===== GIVEN INFORMATION

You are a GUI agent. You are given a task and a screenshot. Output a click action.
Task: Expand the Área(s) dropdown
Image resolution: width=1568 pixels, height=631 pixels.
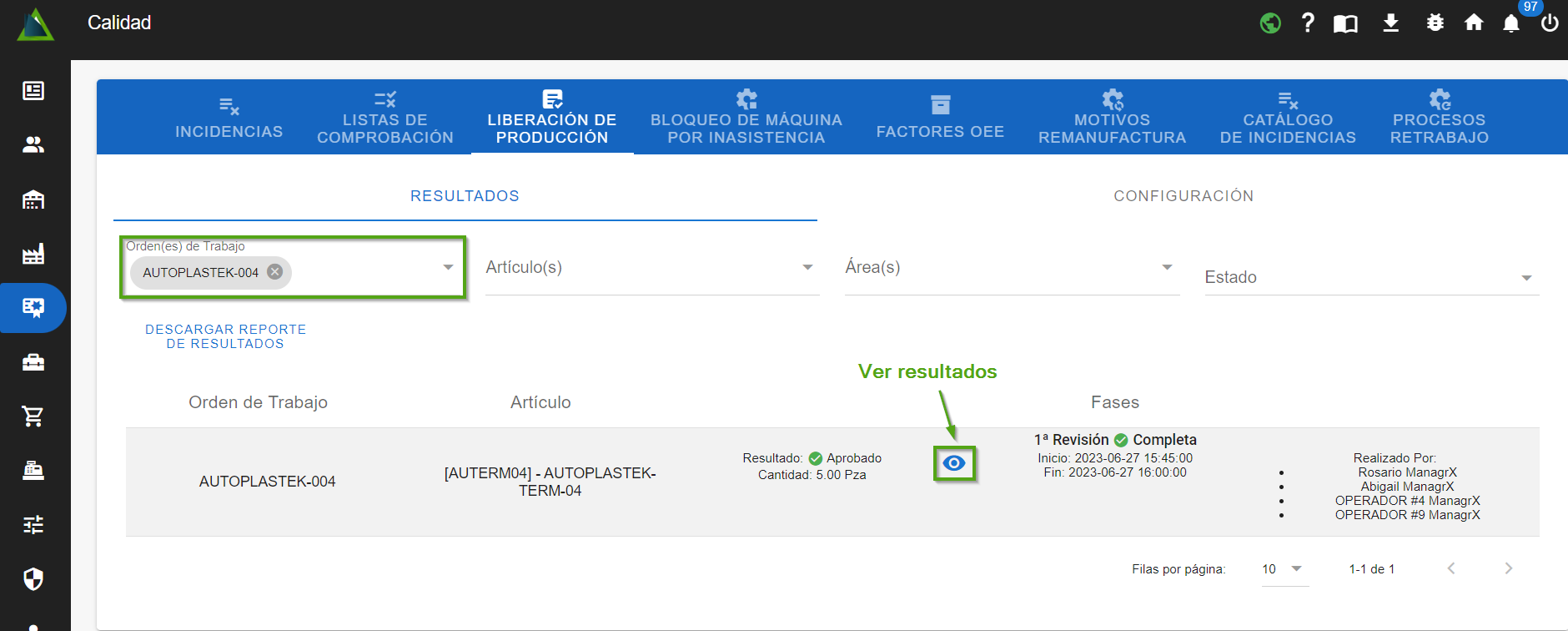pyautogui.click(x=1166, y=267)
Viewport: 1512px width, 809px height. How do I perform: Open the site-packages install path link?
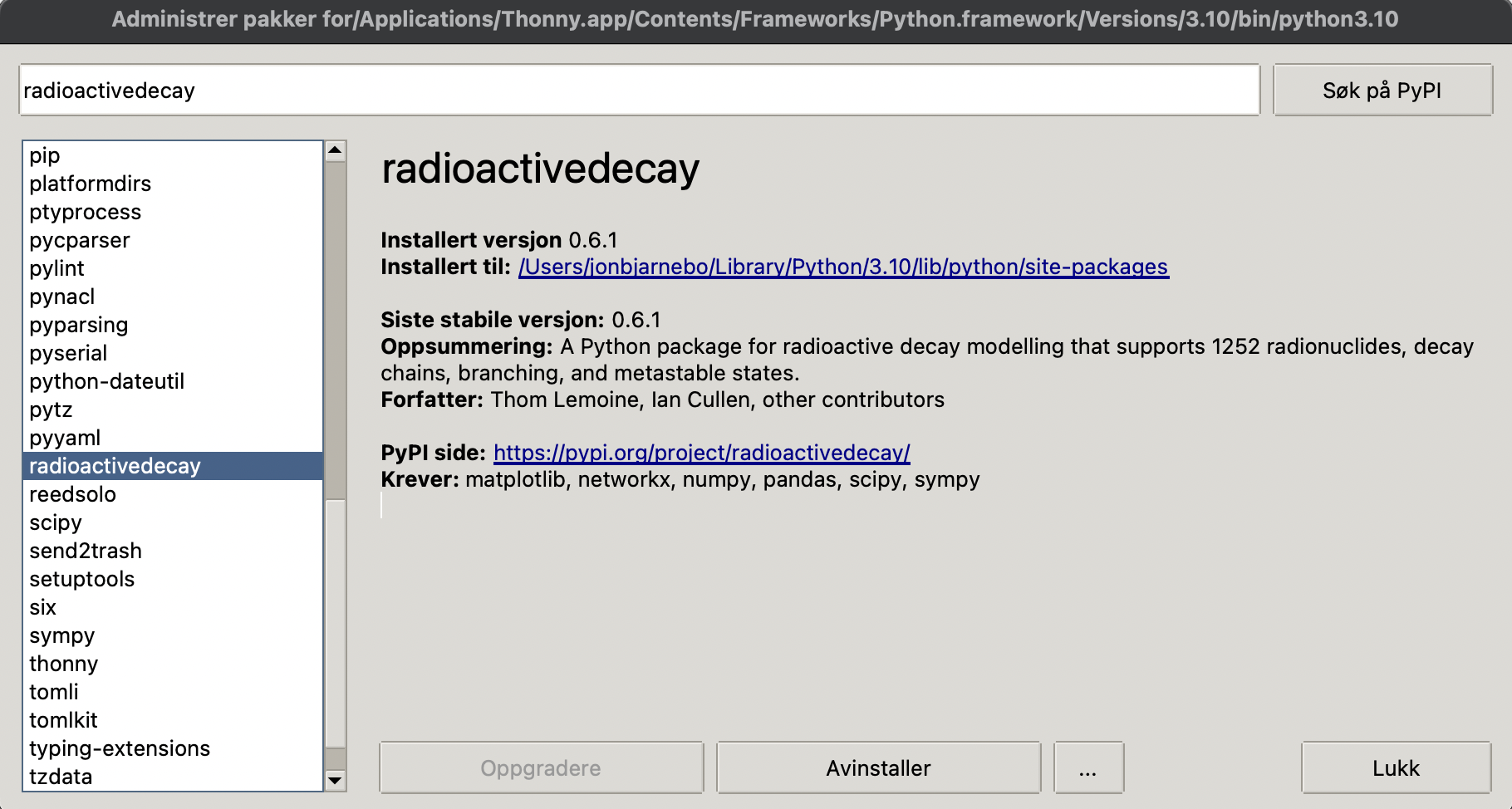(843, 267)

==========

AIM OF THE TASK -> Print all of the entries word for word. Omit the pictures they contain.

WRITTEN RESPONSE ->
You are a GUI agent. You are given a task and a screenshot. Output a click action.
Task: Expand the Área(s) dropdown
Image resolution: width=1568 pixels, height=631 pixels.
pyautogui.click(x=1166, y=267)
Viewport: 1512px width, 809px height. How do I perform: Open the site-packages install path link?
(843, 267)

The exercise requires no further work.